(My) Owls of Illinois

I get a lot of blog visitors from Google searches for “Owls of Illinois” or similar. Not wanting to disappoint all those readers who end up at my totally non-comprehensive Snowy Owl!!! post, here are the owls you can find in Illinois, with a focus on the Chicago area and suburbs, and my own experiences.

Barred Owl

Meepy and me
My second time handling beautiful Meepy, February 2010

Although probably not the most abundant owl found in Illinois, I had to start with my personal favorite bird species, the Barred Owl. They range throughout the entire state, where they can be found in riparian and swampy habitat. They were hard to come by up in Lake County, where we lived, but more common in other parts of the state. Barred Owls are non-migratory. I was lucky enough to see one on an “owl prowl” at Lake County’s Ryerson Woods in November, 2010. Barred Owls are distributed widely across the eastern part of North America and into northern parts of western North America. Because of their spread into the Pacific Northwest, they have been identified as a threat to the endangered Spotted Owl.

Great Horned Owl

Great Horned Owl
Pennsylvania and me, May 2011

These birds are abundant across much of North America, and can be found all over Illinois. They are highly adaptable and live successfully in a wide variety of habitats, including suburban yards and urban forests. I saw my first Illinois Great Horned Owls (an adult and two chicks) at Grant Woods Forest Preserve in Lake County in April 2011, although I had heard them many, many times before. Great Horned Owls don’t build their own nests; instead, they may use old squirrel or hawk nests, or tree cavities; they may even nest on or in deserted buildings.

Eastern Screech Owl

Eastern Screech Owl
Kotori at the Flint Creek Wildlife open house, December 2009

Eastern Screech Owls range across the eastern part of North American and are common throughout Illinois. This species has two distinct color morphs: Eastern Screech Owls are either rufous or gray in plumage. Despite their relative abundance, I have only heard these little nocturnal predators, the first one at McHenry County’s Glacial Park at a December 2009 “owl prowl”.

Barn Owl

Barn Owl
Flight training with Pip, March 2010

Despite being a fairly cosmopolitan species (breeding on every continent but Antarctica), Barn Owls are an Illinois endangered species. Although I was fortunate to be able to spend time with FCWR’s Pip, so far I haven’t seen a wild Barn Owl in Illinois. Last year, Lake-Cook Audubon hosted a very well-attended talk by Steve Bailey about Illinois owls. Bailey’s presentation sparked the club to start a Barn Owl box program, which is ongoing after finally obtaining all the required permits for placing boxes in certain Lake County preserves.
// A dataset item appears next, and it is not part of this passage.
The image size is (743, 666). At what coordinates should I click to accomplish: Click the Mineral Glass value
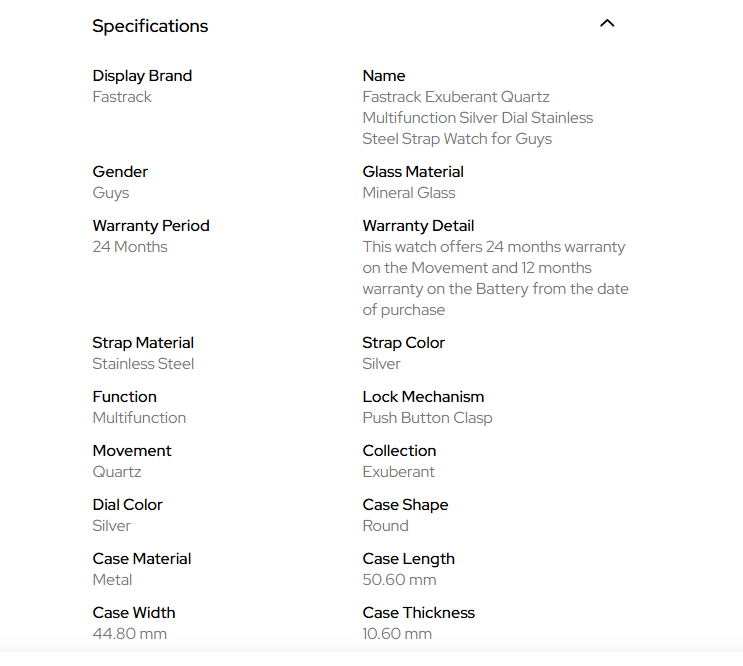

If the program is successful, maybe it won’t be so hard to find Barn Owls in Lake County, Illinois in the future.

Long-eared Owl

Long-eared Owl
Spirit at an informal program, October 2010

Long-eared Owls, a bird missing from my life list, irregularly visit parts of Illinois during the winter. They frequent open fields with nearby woodlands and if undisturbed will often hang out in the same place for weeks at a time, which makes them fairly twitchable. Unfortunately, a story I heard quite often from other area birders was of a roost of Long-eared Owls at a park in Chicago’s South Loop. Though the birds were comfortable in the urban setting in which they chose to winter, the hoards of birders who came in trying to add them to their lists was a disruption and the birds eventually left. I did get to see one special Long-eared Owl, FCWR’s Spirit, up close several times. I even got to handle her once at a program, which was a real treat.

Short-eared Owl

Glacial Park, McHenry County Illinois
Short-eared Owl habitat at Glacial Park, December 2010

Short-eared Owls are another species that visits parts of Illinois during the winter. They are frequently found in the same habitat as Northern Harriers, and share their low-flying butterfly-like flight pattern. I remember these birds being reported at Rollins Savanna quite frequently, but I never lucked out to see them there. I added Short-eared Owl to my life list in December 2010, during an owl program at Glacial Park in December 2010.

Snowy Owl

Snowy Owl
Lifer Snowy Owl, Ogle County Illinois, January 2011

Snowy Owls visit Illinois during some winters, depending on food supplies (lemming population, mainly) up north. Usually solitary, lone birds may be found hunting in agricultural fields. That’s where I got my lifer Snowy Owl last winter in Ogle county.

Northern Saw-whet Owl

Northern Saw-whet Owl
Me and a just-banded Northern Saw-whet Owl, Sand Bluff Banding Station, October 2010

Northern Saw-whet Owls are extremely cute little owls that come through northern Illinois during migration. A few birds may spend the year in forested habitat. Science has learned a lot about the migration habits of Saw-whet Owls from banding programs. Though I have never seen a Northern Saw-whet Owl in the wild, I was amazed to see them up close at a banding program in October last year. I even got to hold one of these precious cuties before it was released back into the wild.

Burrowing Owl

Three Burrowing Owls

Burrowing Owls are a southern species, and only very rarely visit the state. This is another species that I have yet to add to my life list. An unfortunate story about this species, too, was brought up a lot in local birding circles. A lone Burrowing Owl was found at Montrose Beach in October 2008, and became a huge attraction to local birders. Birders trying to flush the bird may have contributed to its eventual demise by the claw of a Cooper’s Hawk.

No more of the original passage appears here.